Tuesday, January 4, 2011
Crazy Heart -- hitting rock bottom
Director: Scott Cooper, 2009. (R)
Country songs capture the essence of life, the ups and the downs, often focusing on the struggles and suffering. Crazy Heart captures the essence of a country singer, Bad Blake (Jeff Bridges), focusing on his struggles. A loose episodic film, it highlights the impacts the right relationship can have even on a crusty old curmudgeon.
Bad is 57, broke and just about broken-down. Years of living on the road have taken their toll. He's seen too many bars, drunk too many drinks, and even married too many women. Single again, he is a legend whose star has waned. From playing packed out stadiums, he now plays bowling alleys and two-bit bars to crowds you could count on two hands.
Driving his trusty Chevy Surburban between gigs, he plays with unknown bands and "enjoys" one-night stands with aged groupies. He is living off the fame of his one great song, the one he sings every night and can't forget. This one has him by the hairs and won't let him go. On the other hand, he can't write any new songs, so he lives in the past.
How often are we like this, living off our one great success? We score a huge deal, write a great song, author a memorable book, and that is it. When we are defined by our past success we limit our future; it becomes a dead-end street. We begin to be like Bad, driving miles and miles to arrive at nowhere we haven't been before, going through the motions of living. Life is more than this. In sports they say you are only as good as your next game. You may have just won the superbowl or the BCS, but if you cannot go out and perform anew the next time you are destined for the slagheap of dusty memories. As followers of Jesus, we live in the present with an eye to the future. Our past cannot define us. We live imperfectly until Jesus has molded us into his image (Rom. 8:29). And that work of transformation will not be complete until we reach glory (Rom. 8:30). So, we must live for the future, abiding in Jesus in the present.

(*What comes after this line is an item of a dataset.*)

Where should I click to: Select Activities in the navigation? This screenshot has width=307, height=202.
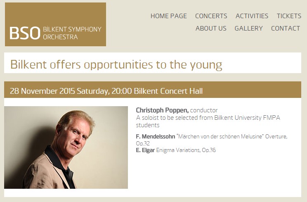click(252, 16)
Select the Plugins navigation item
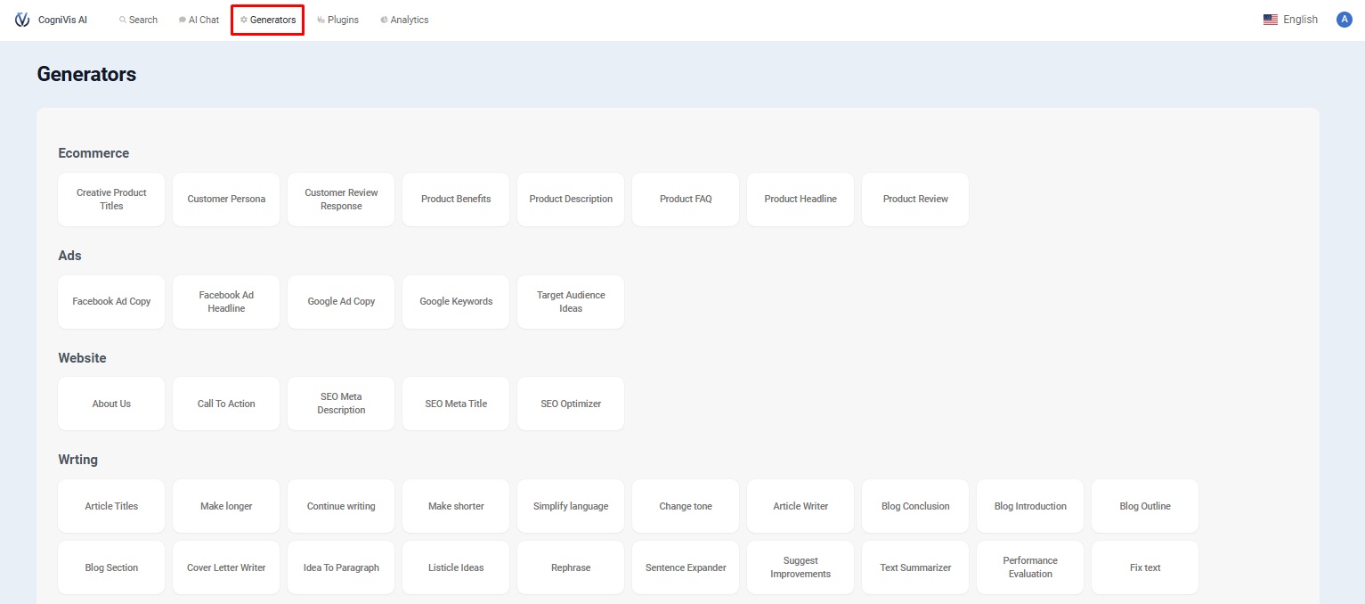Screen dimensions: 1365x604 click(337, 20)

Despite the good things that start to happen, Bad remains at heart self-destructive. He can convince others that he is changing, but the real Bad is unchanged. He has not followed his doctor's advice and has only empty platitudes for Jean and Buddy. He must hit rock bottom before he can find any redemption or salvation. And it takes one action of his to make this happen and to change his relationships with everyone he cares about.